Commentaire • 0
Sur la décision
| Référence : | EUIPO, 30 oct. 2025, n° 003226162 |
|---|---|
| Numéro(s) : | 003226162 |
| Domaine propriété intellectuelle : | Marque |
| Dispositif : | Refus de la demande de MUE/EI |
| Lire la décision sur le site de la juridiction |
Texte intégral
DIVISION D’OPPOSITION
OPPOSITION N° B 3 226 162
Compagnie Générale des Établissements Michelin, 23, Place des Carmes- Déchaux, 63000 Clermont-Ferrand, France (opposante), représentée par T Mark Conseils, 9 avenue Percier, 75008 Paris, France (mandataire professionnel)
c o n t r e
Bo Wang, Room 20b, Building Haliyuan, No 717 Bada Road, Qiubing Street, 321000 Jinhua City, China (demanderesse), représentée par Andrea Albert Catala, C/ Albacete 15 3, 46007 Valencia, Espagne (mandataire professionnel). Le 30/10/2025, la division d’opposition rend la décision suivante :
DÉCISION :
1. L’opposition n° B 3 226 162 est accueillie pour tous les produits contestés.
2. La demande de marque de l’Union européenne n° 19 073 584 est rejetée dans son intégralité.
3. La demanderesse est condamnée aux dépens, fixés à 620 EUR.
MOTIFS
Le 25/10/2024, l’opposante a formé opposition à l’encontre de tous les produits visés par la demande de marque de l’Union européenne n° 19 073 584 « MICHLIN » (marque verbale). L’opposition est fondée sur l’enregistrement de marque de l’Union européenne n° 4 836 359 « MICHELIN » (marque verbale). L’opposante a invoqué l’article 8, paragraphe 1, sous b), et l’article 8, paragraphe 5, du RMUE.
RISQUE DE CONFUSION — ARTICLE 8, PARAGRAPHE 1, SOUS B), DU RMUE Un risque de confusion existe s’il y a un risque que le public puisse croire que les produits ou services pertinents, en supposant qu’ils portent les marques en question, proviennent de la même entreprise ou d’entreprises économiquement liées.

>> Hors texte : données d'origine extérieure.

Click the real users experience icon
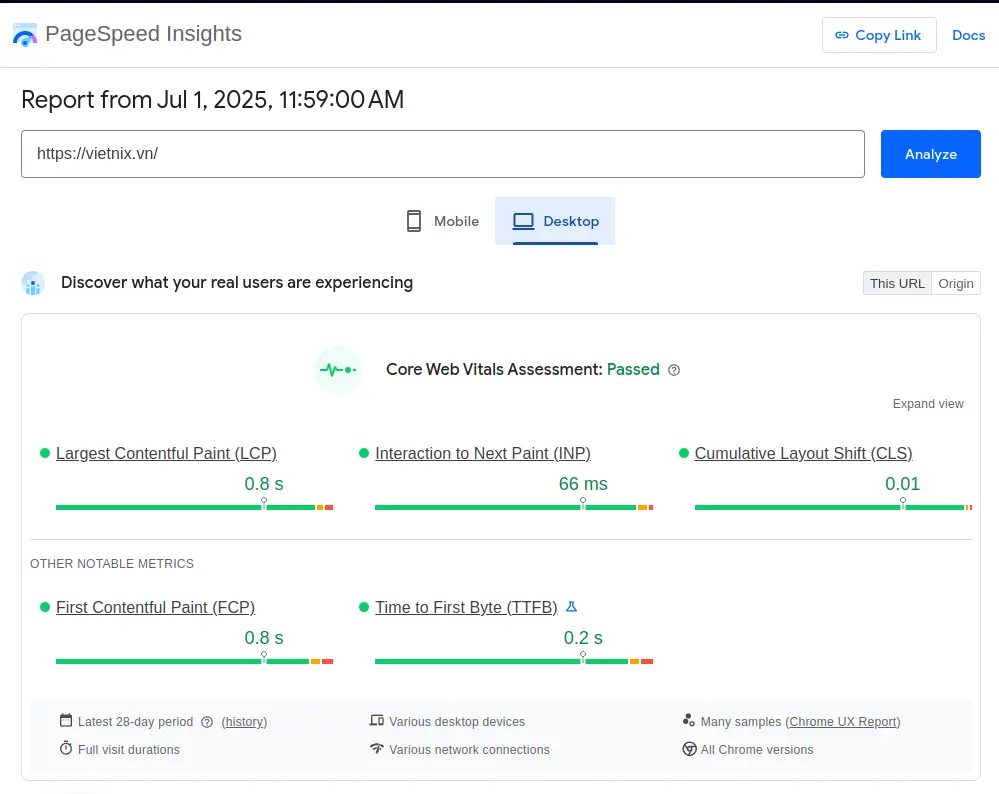The height and width of the screenshot is (794, 999). (x=33, y=283)
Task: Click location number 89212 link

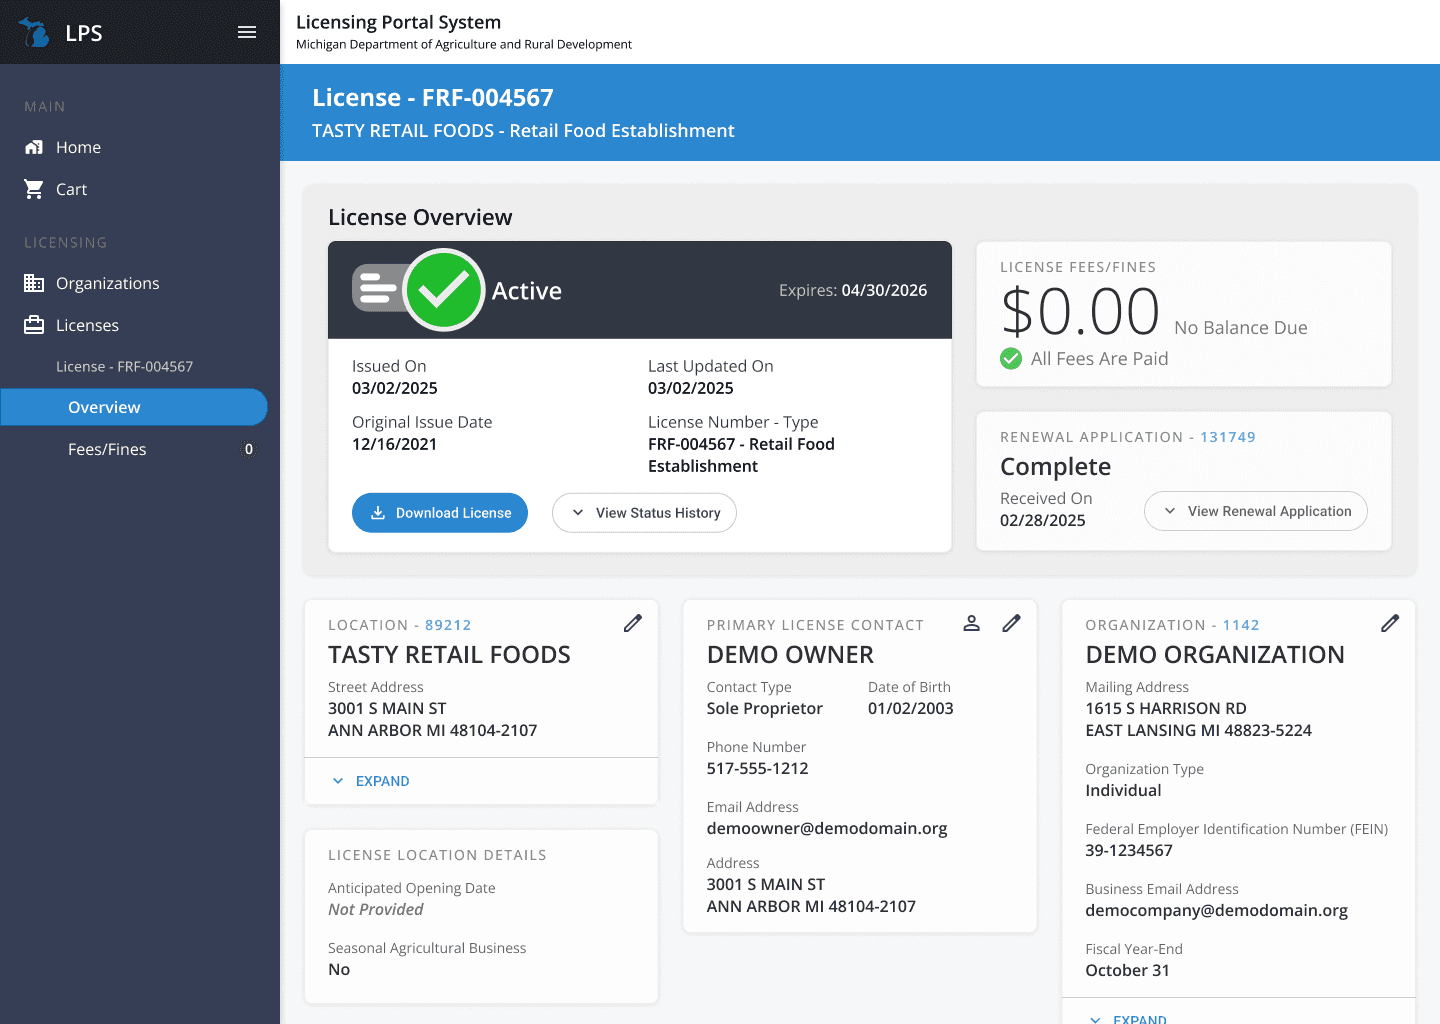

L’existence d’un risque de confusion dépend de l’appréciation globale de plusieurs facteurs interdépendants, qui incluent la similitude des produits et services et des signes, le caractère distinctif de la marque antérieure et le public pertinent. a) Les produits, le public pertinent et son degré d’attention Les produits sur lesquels l’opposition est fondée sont les suivants : Classe 21 : Récipients portables, bouteilles pour cyclistes et autres sportifs, ustensiles et récipients pour le ménage ou la cuisine (ni en métaux précieux, ni plaqués
Décision sur opposition n° B 3 226 162 Page 2 sur 6
y afférents), vaisselle non en métaux précieux, sacs isothermes ; articles en verre, porcelaine, faïence et récipients portables à usage domestique et de cuisine.
Classe 24 : Nappes, serviettes de table, couvertures de voyage ; articles textiles décoratifs, et en particulier drapeaux, emblèmes.
Classe 25 : Cravates, casquettes ; chaussures, à l’exception des chaussures orthopédiques, y compris chaussures de sport, bottes, bottines, souliers, pantoufles, vêtements, sous-vêtements, vestes, pantalons, shorts, pulls, chandails, chemises, polos ; chemises, châles, écharpes, casquettes, pantalons, combinaisons de travail.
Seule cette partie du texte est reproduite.